WHAT IS BEING ASKED:
Output consists of the line that contains "Pedoman Media Cyber (62, 2492)" plus every later line of the material below, each one duplicated exactly.

TASK MATERIAL:
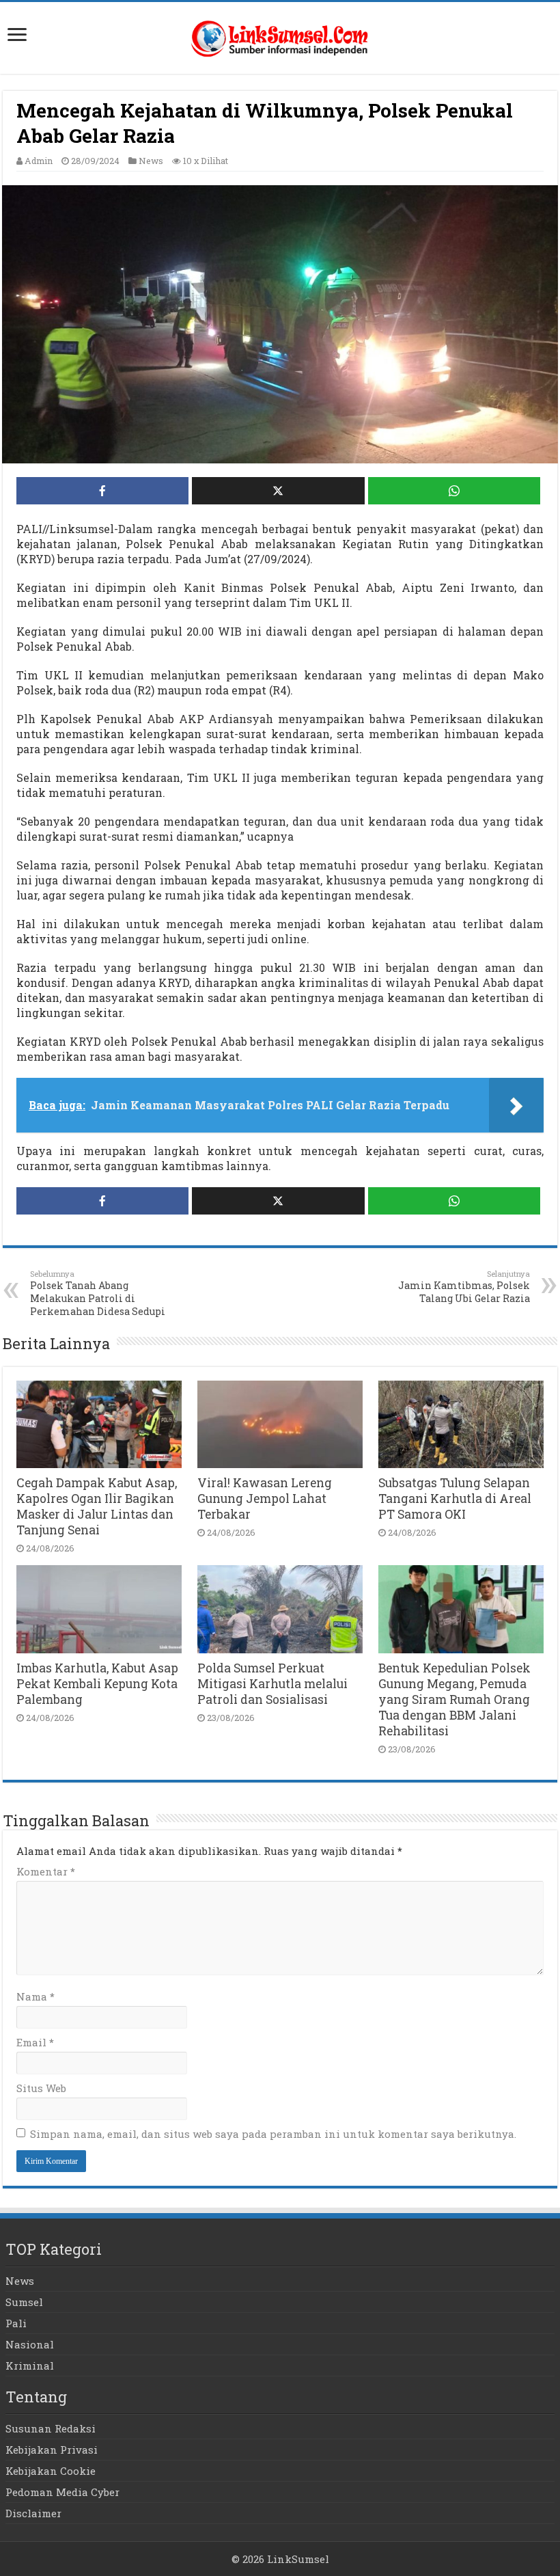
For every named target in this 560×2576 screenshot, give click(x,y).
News (151, 160)
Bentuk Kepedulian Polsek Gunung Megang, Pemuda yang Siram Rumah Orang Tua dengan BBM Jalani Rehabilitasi (454, 1699)
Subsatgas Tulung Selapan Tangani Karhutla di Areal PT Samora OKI (454, 1498)
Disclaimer (33, 2513)
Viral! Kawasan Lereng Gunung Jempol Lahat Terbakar (264, 1498)
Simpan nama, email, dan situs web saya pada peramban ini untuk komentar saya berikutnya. (273, 2134)
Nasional (29, 2344)
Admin (39, 160)
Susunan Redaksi (50, 2428)
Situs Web (41, 2088)
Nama (35, 1996)
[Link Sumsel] (280, 35)
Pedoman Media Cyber (62, 2492)
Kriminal (29, 2365)
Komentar (45, 1871)
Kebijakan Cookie (50, 2471)
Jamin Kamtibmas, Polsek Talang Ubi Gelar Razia (464, 1287)
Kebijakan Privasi (51, 2449)
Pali (16, 2323)
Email (35, 2042)
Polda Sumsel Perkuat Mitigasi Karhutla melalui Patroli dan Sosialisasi (272, 1683)
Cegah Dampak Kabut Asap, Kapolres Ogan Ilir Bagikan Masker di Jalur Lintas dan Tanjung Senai (96, 1506)
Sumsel (24, 2302)
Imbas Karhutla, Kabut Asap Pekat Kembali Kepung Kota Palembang (97, 1683)
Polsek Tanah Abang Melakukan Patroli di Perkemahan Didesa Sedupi (97, 1293)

COMPLETED TASK:
Pedoman Media Cyber (62, 2492)
Kriminal (29, 2365)
Komentar (45, 1871)
Kebijakan Cookie (50, 2471)
Jamin Kamtibmas, Polsek Talang Ubi Gelar Razia (464, 1287)
Kebijakan Privasi (51, 2449)
Pali (16, 2323)
Email (35, 2042)
Polda Sumsel Perkuat Mitigasi Karhutla melalui Patroli dan Sosialisasi (272, 1683)
Cegah Dampak Kabut Asap, Kapolres Ogan Ilir Bagikan Masker di Jalur Lintas dan Tanjung Senai (96, 1506)
Sumsel (24, 2302)
Imbas Karhutla, Kabut Asap Pekat Kembali Kepung Kota Palembang (97, 1683)
Polsek Tanah Abang Melakukan Patroli di Perkemahan Didesa Sedupi (97, 1293)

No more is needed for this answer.